La bêtise

©PHOTOPQR/L’ALSACE/Thierry Gachon

 

 

 

 

 

Ecoutez ici Nancy Huston:

Le 30 mai 2005, Nancy Huston publiait ce texte, dans lequel elle demandait la libération de Florence Aubenas. Très beau texte, sur une thématique qui m’intéresse depuis longtemps. Je ne trouve rien de plus effrayant que la bêtise, quand on peut résister à tout, à la cruauté, à l’ignorance, à l’intolérance. Mais pas à la bêtise, à ce que Flaubert nommait « le front de boeuf de la bêtise. »

Il y a, par aillleurs, des textes magnifiques sur la bêtise, des pensées riches. Prenons simplement ceux-ci: Stiegler, Deleuze, et puis Bobin, pour le dernier mot.

Seule une lutte contre la bêtise imposée par le contrôle du temps de cerveau disponible, càd par le populisme industriel, constitue une véritable possibilité de « réenchanter le monde »: de le rendre désirable, et par là de rendre à la raison son sens premier de motif de vivre (…): la raison comme sens de l’existence (et en cela comme sens de l’orientation).

Bernard STIEGLER, Réenchanter le monde, notamment p. 17, dans le manifeste d’Ars Industrialis.

La bêtise n’est pas l’adversaire de l’intelligence, mais plutôt de l’intranquillité. La bêtise, c’est l’antalgique auquel on doit d’être indifférent aux souffrances d’autrui. La bêtise ne pense pas, mais elle est indispensable. De la même façon que les hommes sans courage se cachent dans la foule pour crier avec elle, la bêtise – tout en n’épargant personne – donne le sentiment de la sécurité. Elle fait comme s’il suffisait d’avoir un toit pour être à l’abri, ou d’habiter dans une tour d’ivoire pour ne jamais mourir. Sous l’effet de la bêtise, l’intersubjectif devient interchangeable, l’intome devient impudique, l’insoumission devient l’institution. La bêtise s’impose quand la discussion capitule devant l’argument d’autorité ou quand, à force de parler à tout le monde, celui qui parle n’a soudain plus rien à dire: la bêtise, c’est la « positive attitude ».

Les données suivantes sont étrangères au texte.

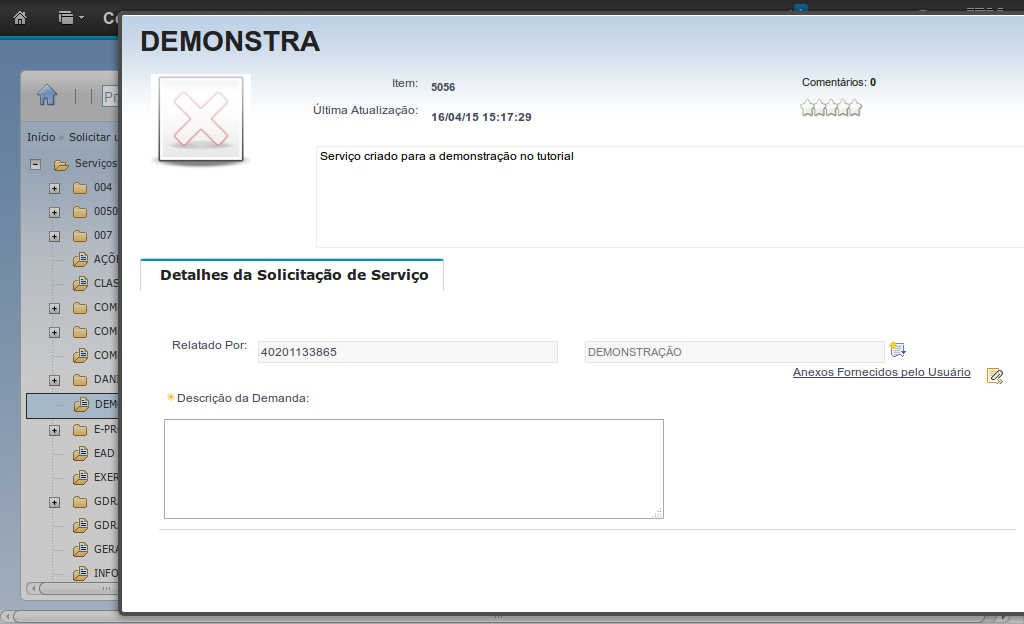
Task: Open Anexos Fornecidos pelo Usuário link
Action: pyautogui.click(x=881, y=372)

Gilles DELEUZE, Différence et répétition

Le contraire absolu de l’amour, c’est la bêtise. La bêtise et son groin impavide, son manque total de conscience de soi. Celui qui loge dans l’arbre creux de la bêtise ne sait même pas qu’il est bête — à l’inverse de la folie : il y a toujours un instant, un éclair, où le fou se connaît comme fou. D’ailleurs il n’a pas besoin de ce savoir puisqu’il triomphe, puisqu’à chaque pas qu’il fait, chaque parole qu’il prononce, l’homme bête triomphe, avance en triomphant, triomphe en avançant. On peut fort bien être bête et instruit. On peut aussi, cela se voit souvent, être bête et malin. Et on est presque toujours, quand on est bête, sentimental : un vide en attire un autre. Mais il y a une chose qui n’est pas possible : être bête et doué d’amour. Ce sont là deux absolus incompatibles, allergiques l’un à l’autre. Entre eux, aucun mélange, aucun lien d’aucune sorte. La guerre, c’est tout. Elle doit exister depuis le début du monde. L’issue en est lointaine, si lointaine qu’elle peut faire désespérer : la bêtise est dans le monde comme chez elle. Aujourd’hui, parmi d’autres occupations, elle fait de la télévision. La bêtise a toujours su flairer les bonnes affaires. La bêtise est très affairée, elle ne s’arrête jamais, elle est dans son fond — à supposer qu’elle ait un fond — industrieuse, militante. Ne plus rien dire ni faire l’épouvante. La bêtise est comme un roc sur lequel les eaux de Dieu viennent battre en vain.